:: Objective ::
Can you give all of the entries below again with "Instruction" renamed to "Command" everywhere it appears, leaving everything else unchanged?

<<<<

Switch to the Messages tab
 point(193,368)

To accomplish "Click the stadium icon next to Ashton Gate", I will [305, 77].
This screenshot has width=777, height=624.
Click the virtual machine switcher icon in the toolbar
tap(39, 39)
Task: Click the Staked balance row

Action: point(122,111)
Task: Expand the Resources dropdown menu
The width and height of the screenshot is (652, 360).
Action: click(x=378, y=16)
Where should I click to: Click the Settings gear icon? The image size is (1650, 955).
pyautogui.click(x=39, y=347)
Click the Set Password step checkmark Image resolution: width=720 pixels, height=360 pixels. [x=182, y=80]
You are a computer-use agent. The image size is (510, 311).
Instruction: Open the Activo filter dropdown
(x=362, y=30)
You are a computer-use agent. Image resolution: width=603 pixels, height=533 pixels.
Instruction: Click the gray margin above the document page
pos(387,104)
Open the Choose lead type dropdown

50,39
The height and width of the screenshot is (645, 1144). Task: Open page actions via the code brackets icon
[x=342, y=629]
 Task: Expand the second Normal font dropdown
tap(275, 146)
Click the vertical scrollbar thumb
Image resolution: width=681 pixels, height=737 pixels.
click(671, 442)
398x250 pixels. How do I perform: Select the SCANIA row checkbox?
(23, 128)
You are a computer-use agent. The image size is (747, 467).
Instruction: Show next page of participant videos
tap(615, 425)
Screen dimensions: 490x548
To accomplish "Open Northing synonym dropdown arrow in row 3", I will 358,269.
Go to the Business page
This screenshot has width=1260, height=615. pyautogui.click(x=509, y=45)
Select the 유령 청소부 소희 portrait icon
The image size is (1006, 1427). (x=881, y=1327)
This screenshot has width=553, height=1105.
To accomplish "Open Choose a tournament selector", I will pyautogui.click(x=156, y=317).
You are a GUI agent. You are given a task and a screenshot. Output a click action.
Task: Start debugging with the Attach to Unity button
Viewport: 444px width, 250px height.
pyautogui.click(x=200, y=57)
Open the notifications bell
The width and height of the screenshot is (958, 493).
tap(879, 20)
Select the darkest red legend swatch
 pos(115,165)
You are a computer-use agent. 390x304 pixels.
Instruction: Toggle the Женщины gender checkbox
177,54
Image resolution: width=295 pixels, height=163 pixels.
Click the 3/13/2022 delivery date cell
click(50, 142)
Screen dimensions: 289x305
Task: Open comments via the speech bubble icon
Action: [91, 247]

>>>>

:: Answer to the problem ::
Switch to the Messages tab
 point(193,368)

To accomplish "Click the stadium icon next to Ashton Gate", I will [305, 77].
This screenshot has width=777, height=624.
Click the virtual machine switcher icon in the toolbar
tap(39, 39)
Task: Click the Staked balance row

Action: point(122,111)
Task: Expand the Resources dropdown menu
The width and height of the screenshot is (652, 360).
Action: click(x=378, y=16)
Where should I click to: Click the Settings gear icon? The image size is (1650, 955).
pyautogui.click(x=39, y=347)
Click the Set Password step checkmark Image resolution: width=720 pixels, height=360 pixels. [x=182, y=80]
You are a computer-use agent. The image size is (510, 311).
Command: Open the Activo filter dropdown
(x=362, y=30)
You are a computer-use agent. Image resolution: width=603 pixels, height=533 pixels.
Command: Click the gray margin above the document page
pos(387,104)
Open the Choose lead type dropdown

50,39
The height and width of the screenshot is (645, 1144). Task: Open page actions via the code brackets icon
[x=342, y=629]
 Task: Expand the second Normal font dropdown
tap(275, 146)
Click the vertical scrollbar thumb
Image resolution: width=681 pixels, height=737 pixels.
click(671, 442)
398x250 pixels. How do I perform: Select the SCANIA row checkbox?
(23, 128)
You are a computer-use agent. The image size is (747, 467).
Command: Show next page of participant videos
tap(615, 425)
Screen dimensions: 490x548
To accomplish "Open Northing synonym dropdown arrow in row 3", I will 358,269.
Go to the Business page
This screenshot has width=1260, height=615. pyautogui.click(x=509, y=45)
Select the 유령 청소부 소희 portrait icon
The image size is (1006, 1427). (x=881, y=1327)
This screenshot has width=553, height=1105.
To accomplish "Open Choose a tournament selector", I will pyautogui.click(x=156, y=317).
You are a GUI agent. You are given a task and a screenshot. Output a click action.
Task: Start debugging with the Attach to Unity button
Viewport: 444px width, 250px height.
pyautogui.click(x=200, y=57)
Open the notifications bell
The width and height of the screenshot is (958, 493).
tap(879, 20)
Select the darkest red legend swatch
 pos(115,165)
You are a computer-use agent. 390x304 pixels.
Command: Toggle the Женщины gender checkbox
177,54
Image resolution: width=295 pixels, height=163 pixels.
Click the 3/13/2022 delivery date cell
click(50, 142)
Screen dimensions: 289x305
Task: Open comments via the speech bubble icon
Action: [91, 247]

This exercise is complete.